_Stored data entries_.
______

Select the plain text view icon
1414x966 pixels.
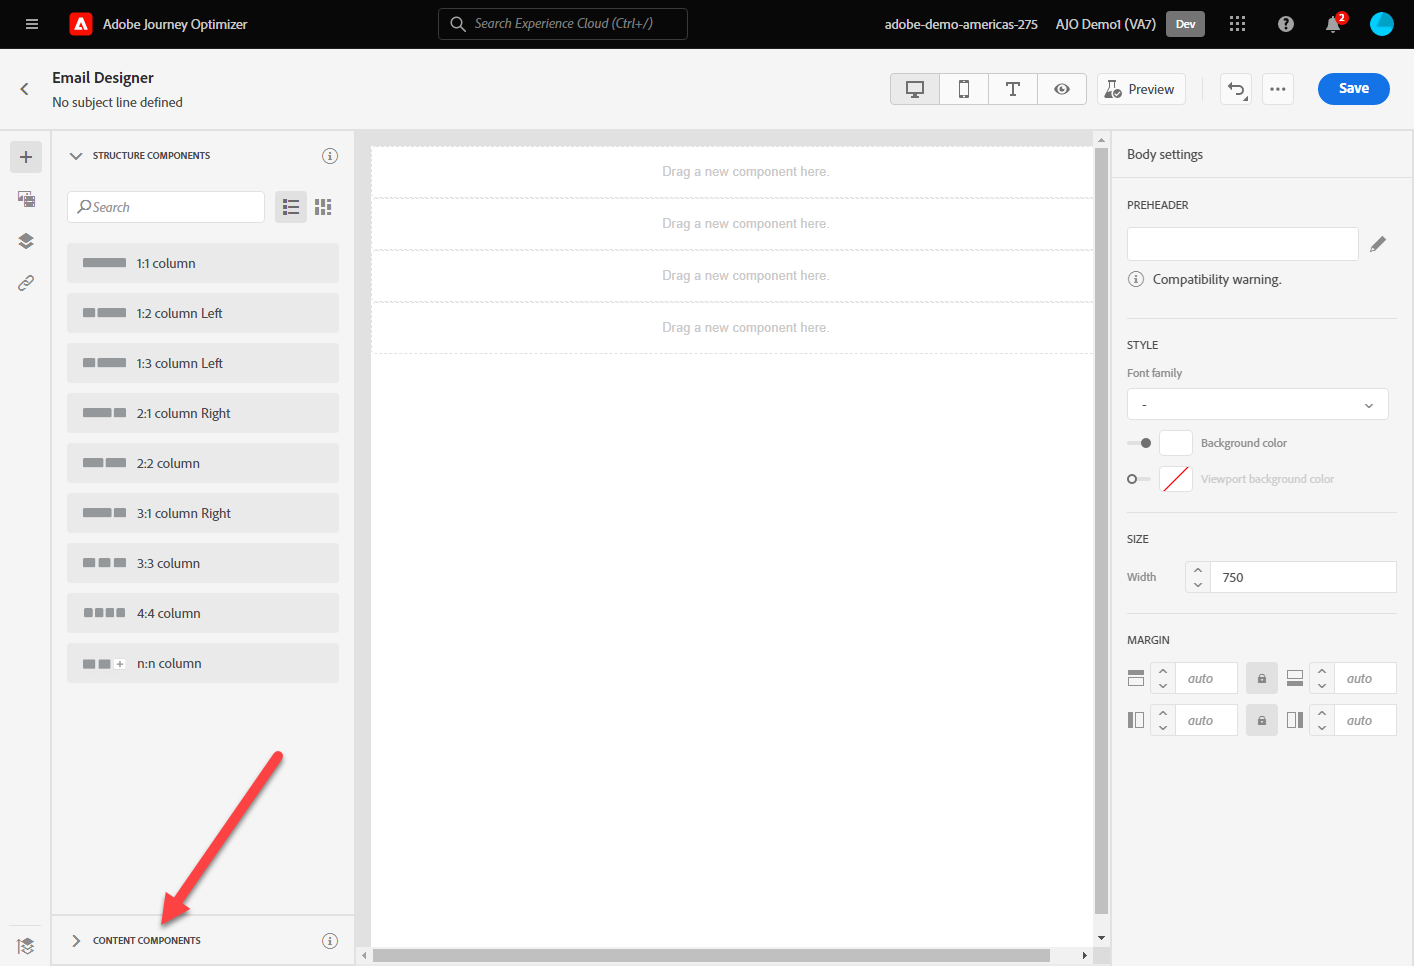1013,89
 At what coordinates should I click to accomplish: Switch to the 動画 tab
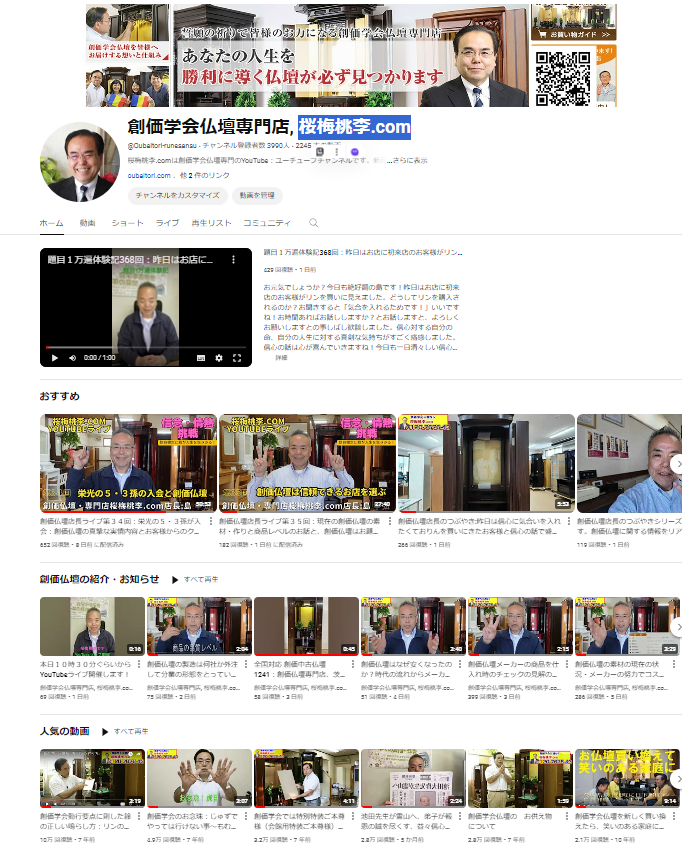pos(88,223)
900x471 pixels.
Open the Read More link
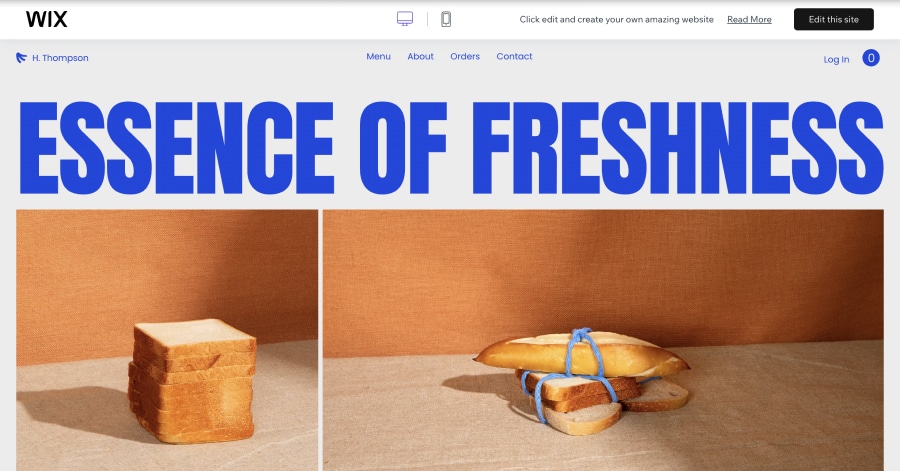pyautogui.click(x=749, y=20)
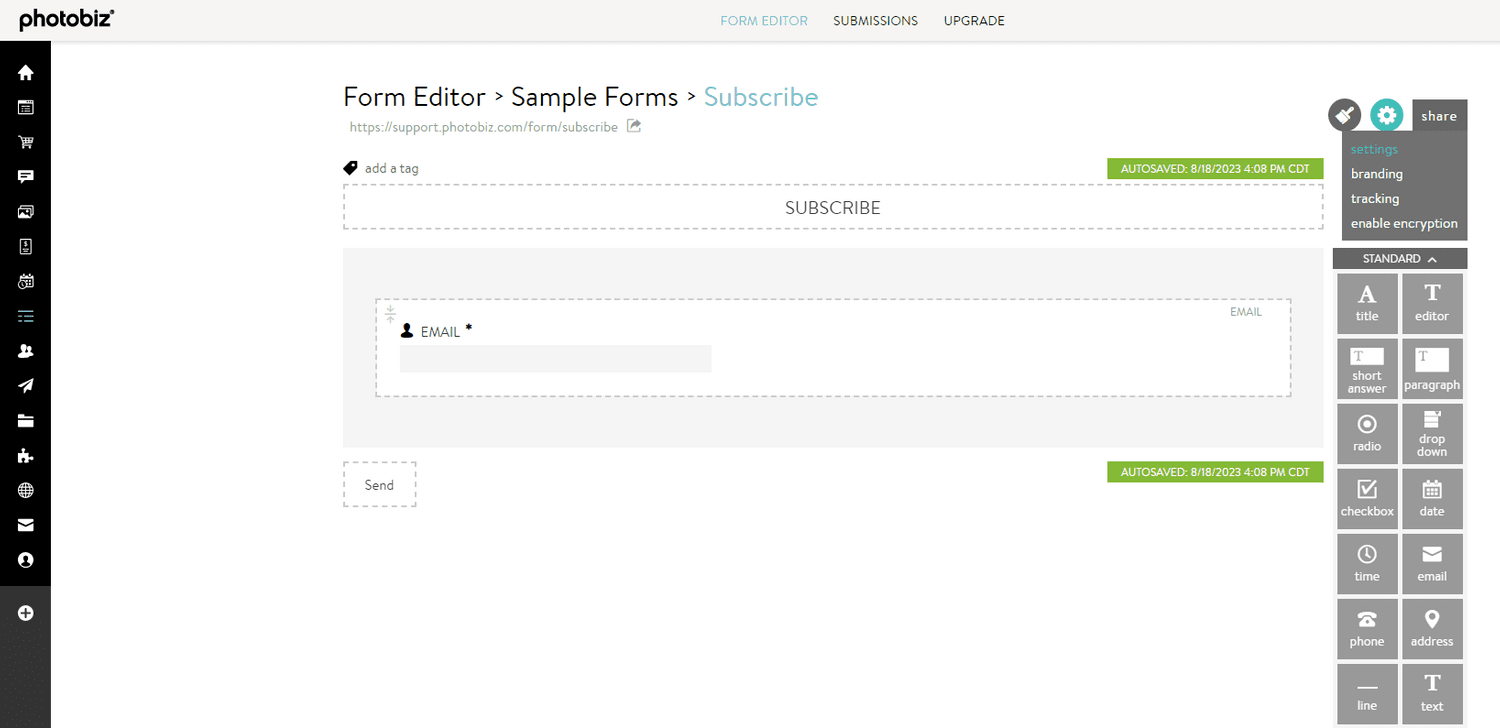Select branding from the settings menu
The width and height of the screenshot is (1500, 728).
click(x=1377, y=174)
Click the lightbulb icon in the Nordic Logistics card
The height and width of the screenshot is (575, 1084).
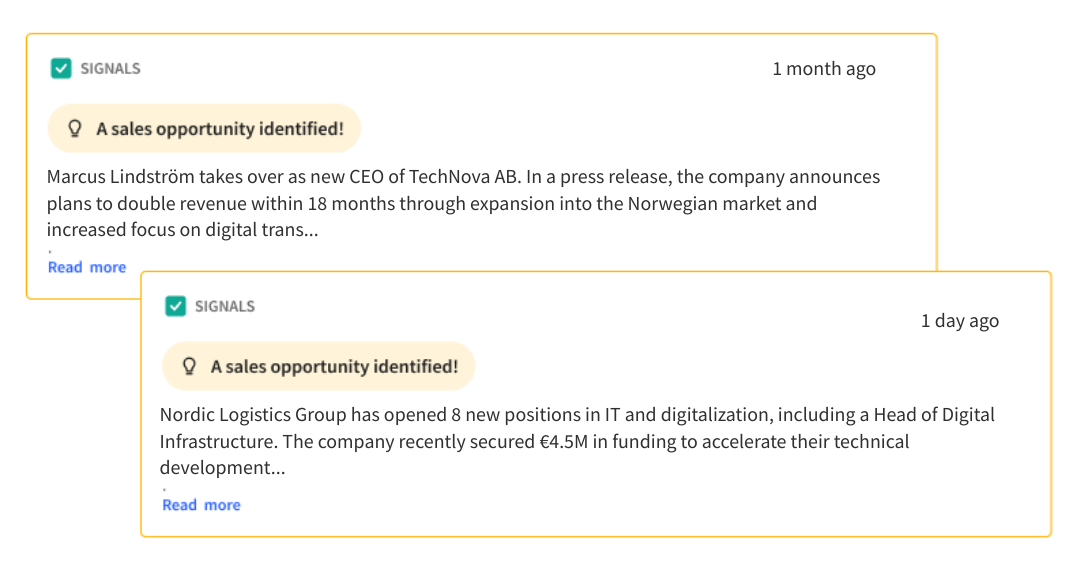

______

_Task objective_.
Every line holding the string "icon" should be copied here, so please find those lines in the data.

_Answer to the problem_.
Select the plain text view icon
Click the lightbulb icon in the Nordic Logistics card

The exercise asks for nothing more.